After a long hiatus, work has begun again on my HawkVoice library, and there will be a change in focus and direction. But before explaining the changes, I need to quickly review how HawkVoice began in the first place, because I never planned to become an ‘expert’ in open source speech compression. It began all about networking with HawkNL.
I began HawkNL back in 2000 with the goal to produce a cross platform, and easy to use, alternative to Microsoft’s DirectPlay. Developers liked it, but some asked about DirectPlaySound, which allowed a speech channel to be added to a DirectPlay connection. So, within months, I was searching for free and open source speech codecs. The high level API, HawkVoice, was to be dependent on HawkNLU, which was to be built on top of HawkNL. In order for people to directly use the HawkVoice codecs I created HawkVoiceDI (Direct Interface), which has been used in dozens of projects.
Now, here we are, DirectPlay is deprecated, and most people are using their own frameworks for network communications, so HawkVoiceDI will now become HawkVoice, and it will simply be an easy to use speech compression library with a few helper functions to help add voice chat to applications. The larger goal of integration with HawkNLU is now history.
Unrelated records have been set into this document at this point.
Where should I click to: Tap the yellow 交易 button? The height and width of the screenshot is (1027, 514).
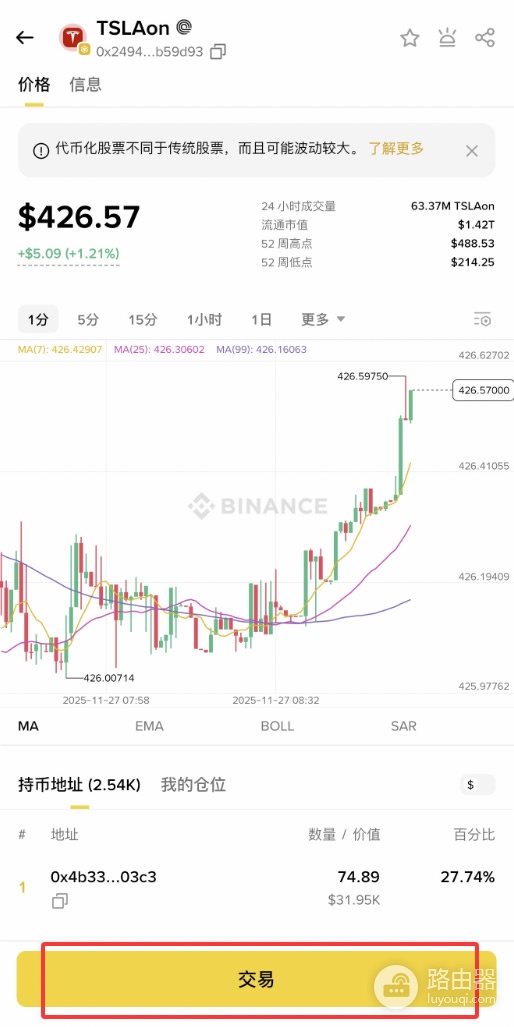click(256, 979)
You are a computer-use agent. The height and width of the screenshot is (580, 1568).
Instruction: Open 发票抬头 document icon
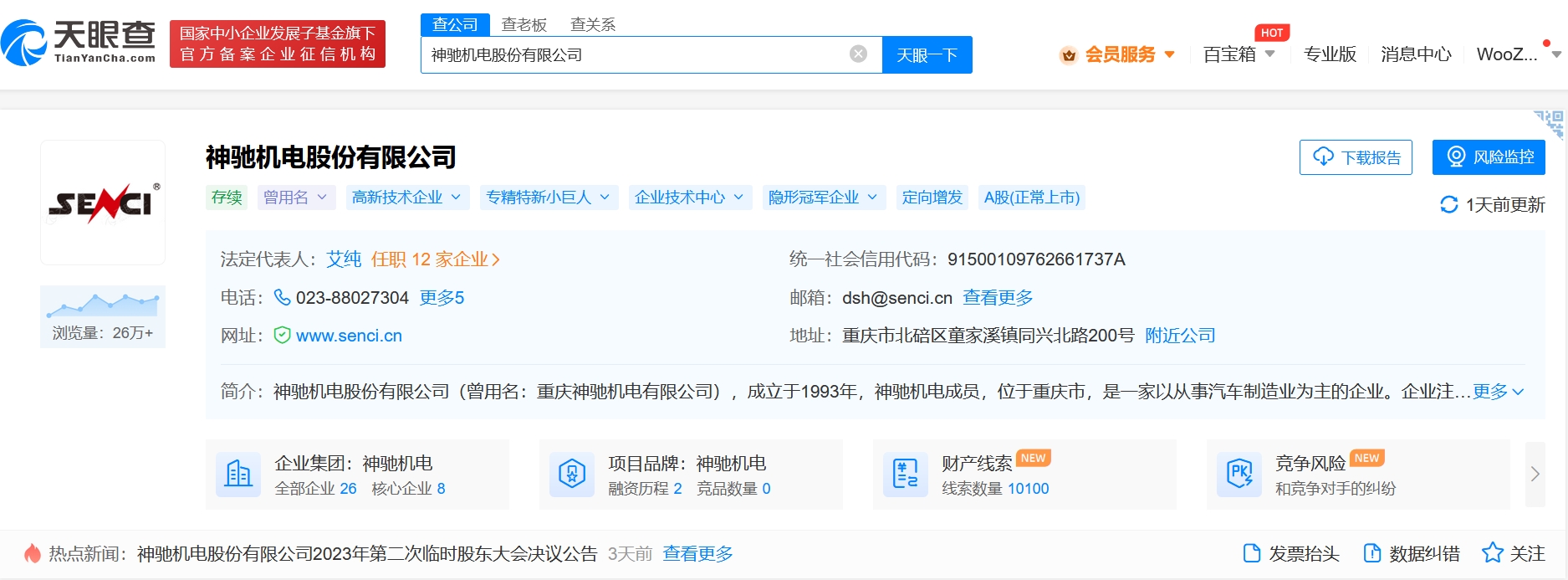[1252, 553]
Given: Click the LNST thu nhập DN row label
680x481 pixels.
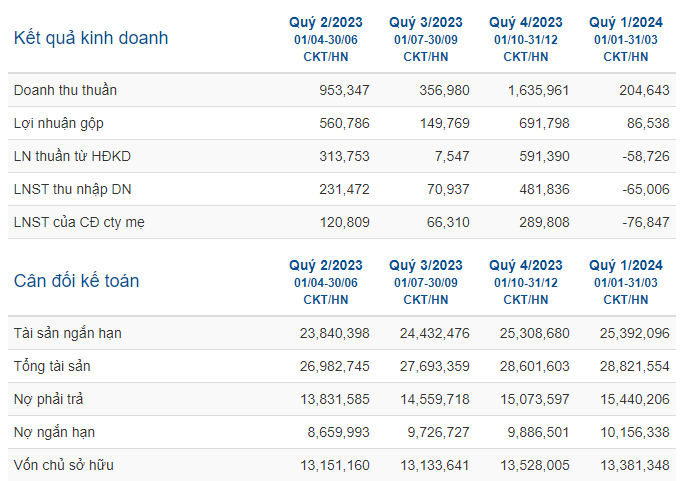Looking at the screenshot, I should click(x=72, y=190).
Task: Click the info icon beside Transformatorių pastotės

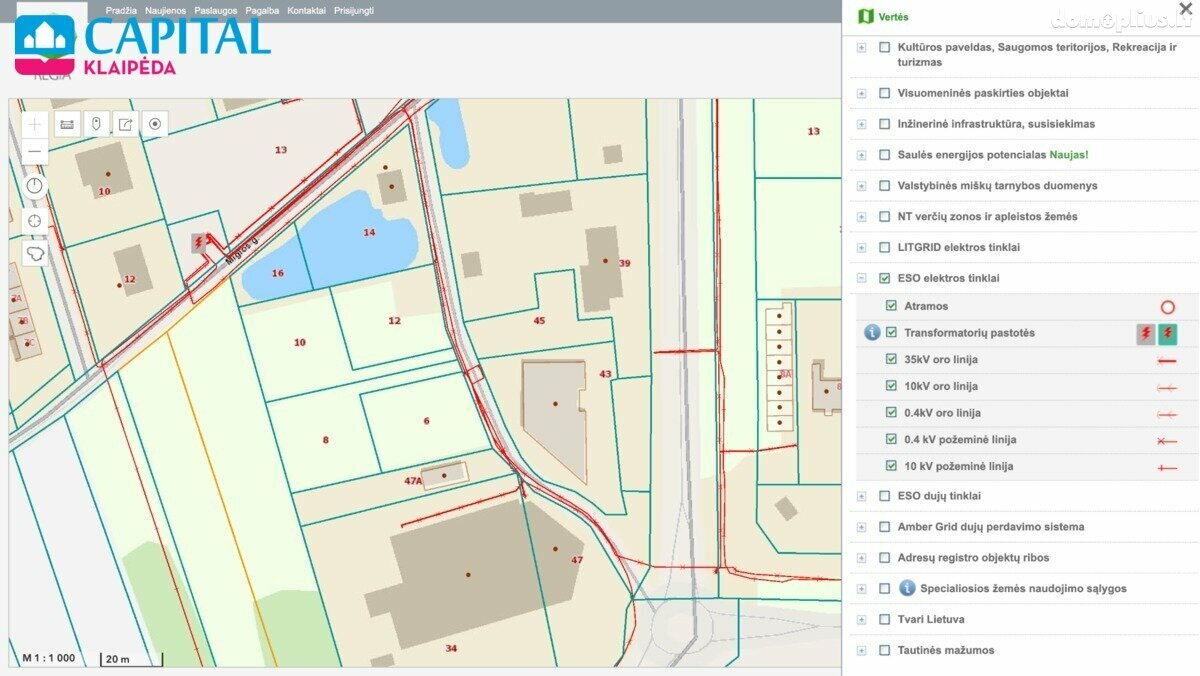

Now the main focus of HawkVoice will be the codecs, with a little work on helper functions. I am looking at improving the current codecs, and adding some more. For example, years ago when I added GSM I was more worried about the total cycles per second for encoding/deciding, and if the sound quality was not noticeably degraded it was OK. I will start off fresh with reference GSM code and improve it ONLY WHILE THE OUTPUT IS STILL BIT EXACT. The same goes for LPC-10, and perhaps others.
I am also seeing that more people want to use wide-band codecs (16 kHz sample rate) rather than narrow band (8 kHz sample rate), and I have two codecs I am checking right now that look promising. Of course, hand held devices are really taking off, so all new codecs will be fixed point to run on ARM CPUs.
I will be updated the HawkVoice web pages soon with more details.